En Carpinacci hay que tomar número para que te atiendan. Tienen una carne mechada riquísima. Hoy yo tenía el número 14 y, al ir a pedir, un cura ha intentado colarse. Era un cura de Recoleta, con su sotana y su cara de soberbia eclesiástica, no un párroco militante de Villa 31. Le he dicho disculpe, señor, pero hay gente esperando – entre ellos, dos señores de unos ochenta años – y me ha dicho, muy educadamente, que lo que estaba haciendo era pedirme permiso para pasar antes que yo. Raro eso de pedir permiso dándole la espalda a una y diciendo “quiero una tarta de espinacas”. Muy educadamente también, le he respondido que no le daba permiso, porque yo también tenía prisa, y que además había más gente esperando. Las chicas que estaban trabajando detrás de la barra me han mirado con una sonrisa y una de ellas me ha dicho, casi al oído, qué vergüenza, debería dar ejemplo y no lo contrario. Me he querido callar, pero ha sido imposible. Cuando iba a salir, le he preguntado disculpe, señor, pero no entiendo por qué usted tiene que pasar antes que los demás. Ni me ha mirado. Disculpe, señor, pero me gustaría que me respondiera. Y le he tocado el hombro con el dedo índice. Se ha dado la vuelta y me ha mirado como sin comprender, pero comprendiéndolo todo.
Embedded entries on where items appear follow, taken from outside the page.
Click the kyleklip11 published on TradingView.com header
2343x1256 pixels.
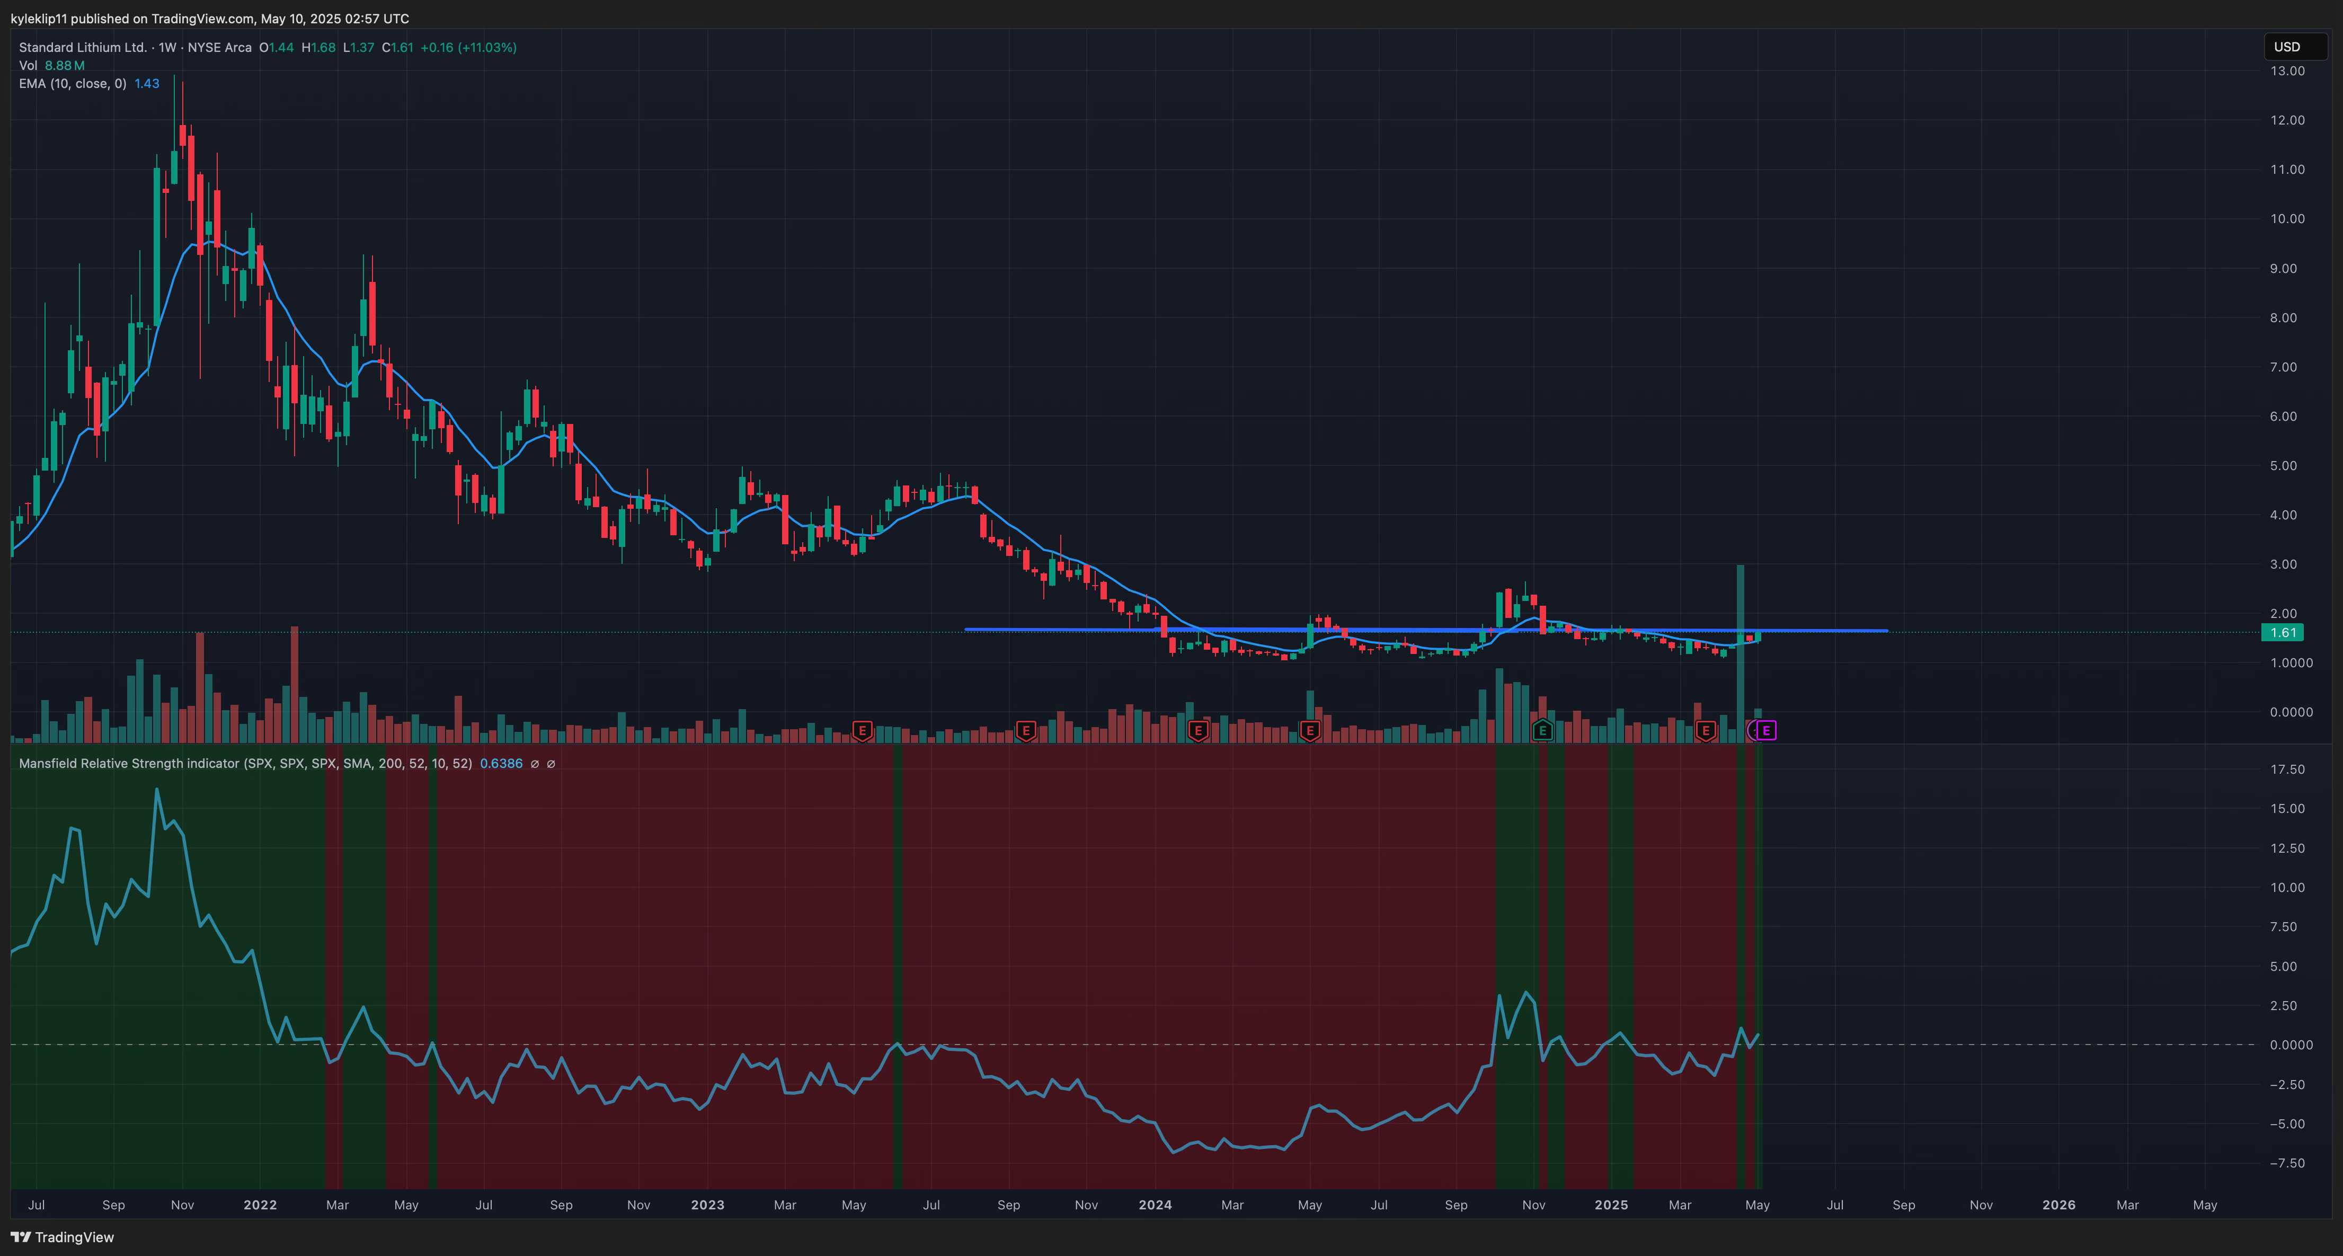click(x=210, y=18)
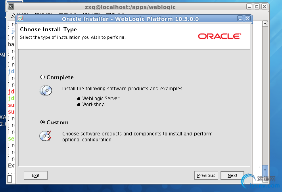Viewport: 282px width, 192px height.
Task: Close the terminal window
Action: click(x=264, y=7)
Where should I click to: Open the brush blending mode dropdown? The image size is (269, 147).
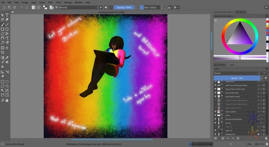(x=78, y=7)
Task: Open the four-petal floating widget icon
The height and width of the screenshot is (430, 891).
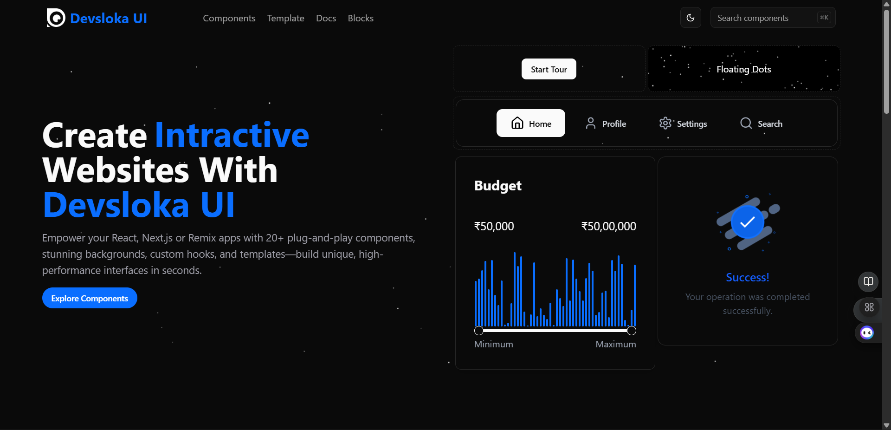Action: (869, 307)
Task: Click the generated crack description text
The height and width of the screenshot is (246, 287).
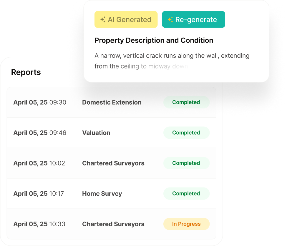Action: 172,61
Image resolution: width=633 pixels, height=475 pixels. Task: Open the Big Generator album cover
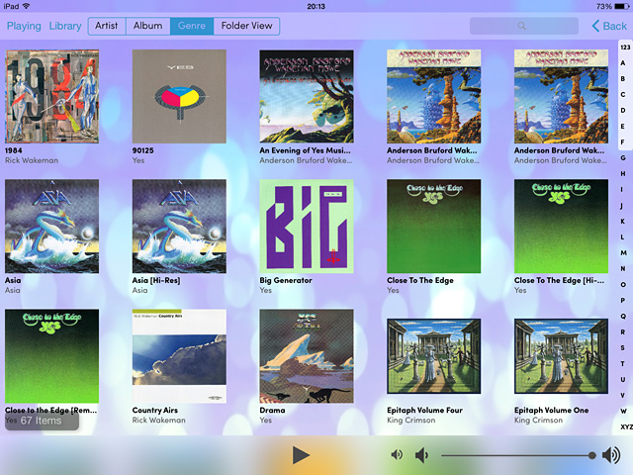coord(306,226)
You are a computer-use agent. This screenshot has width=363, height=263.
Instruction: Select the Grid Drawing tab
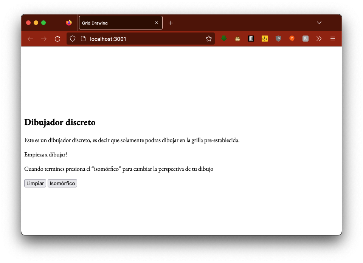point(115,23)
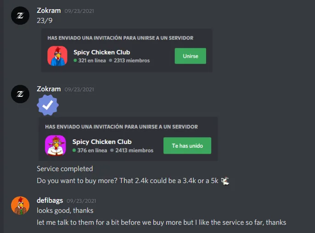Image resolution: width=315 pixels, height=233 pixels.
Task: Click the '23/9' message text
Action: click(45, 21)
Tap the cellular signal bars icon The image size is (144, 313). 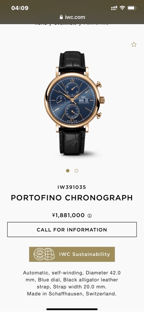pos(114,8)
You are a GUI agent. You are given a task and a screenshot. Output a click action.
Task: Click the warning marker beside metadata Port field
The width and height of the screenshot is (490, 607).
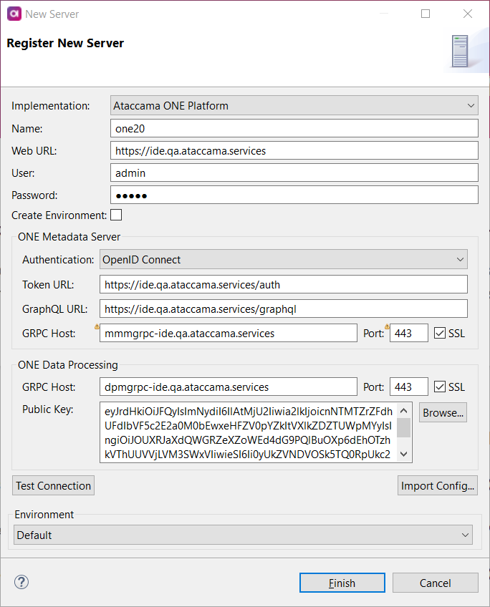[386, 324]
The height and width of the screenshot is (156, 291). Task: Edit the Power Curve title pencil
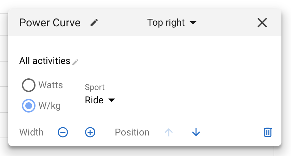point(94,23)
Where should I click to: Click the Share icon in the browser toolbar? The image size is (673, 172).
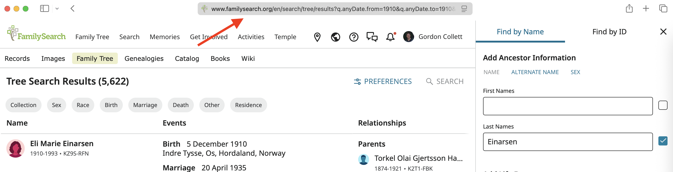click(x=629, y=8)
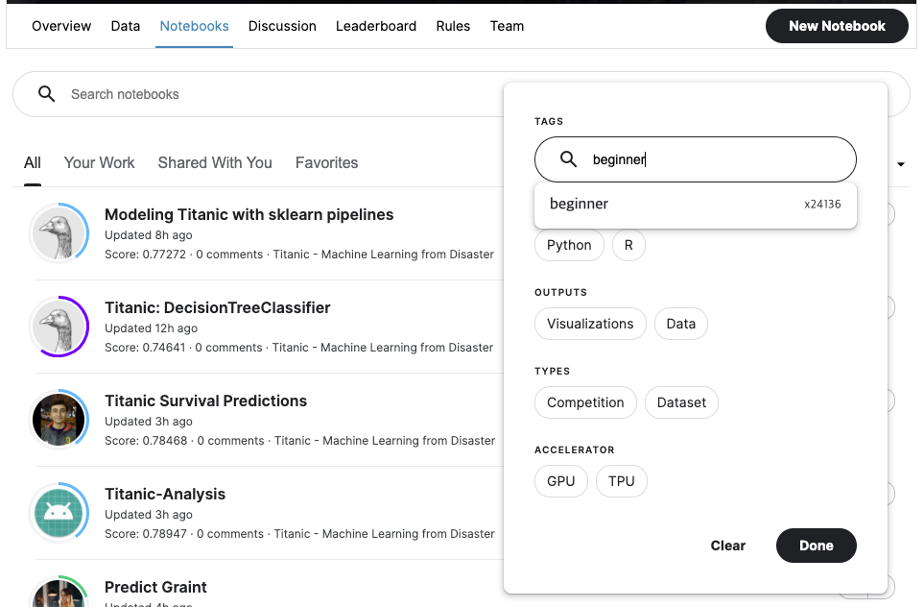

Shhh, me ha dicho con el dedo en los labios, como mandándome callar, cada cosa a su tiempo. Eso es, señor, le he respondido, cada cosa a su tiempo, pero espere que su tiempo llega con un numerito que le voy a traer. He ido hasta la entrada y he sacado un número. Era el 18. En ese preciso momento, una de las chicas ha dicho dieciocho. Joé. Se lo he puesto en las manos y me ha dado hasta las gracias. Ya casi en la calle, he oído que una de las chicas le decía “no señor, hay alguien que tiene el 17 y lo voy a atender antes.” Iba pensando en contárselo a Sis cuando, en Paraná y Marcelo T, me he tropezado. Por mala, he pensado, castigo de dios. Pero inmediatamente después me he dicho que de mala nada y he seguido con el paso más firme aún, a comerme el crumble de manzana que me había comprado como premio.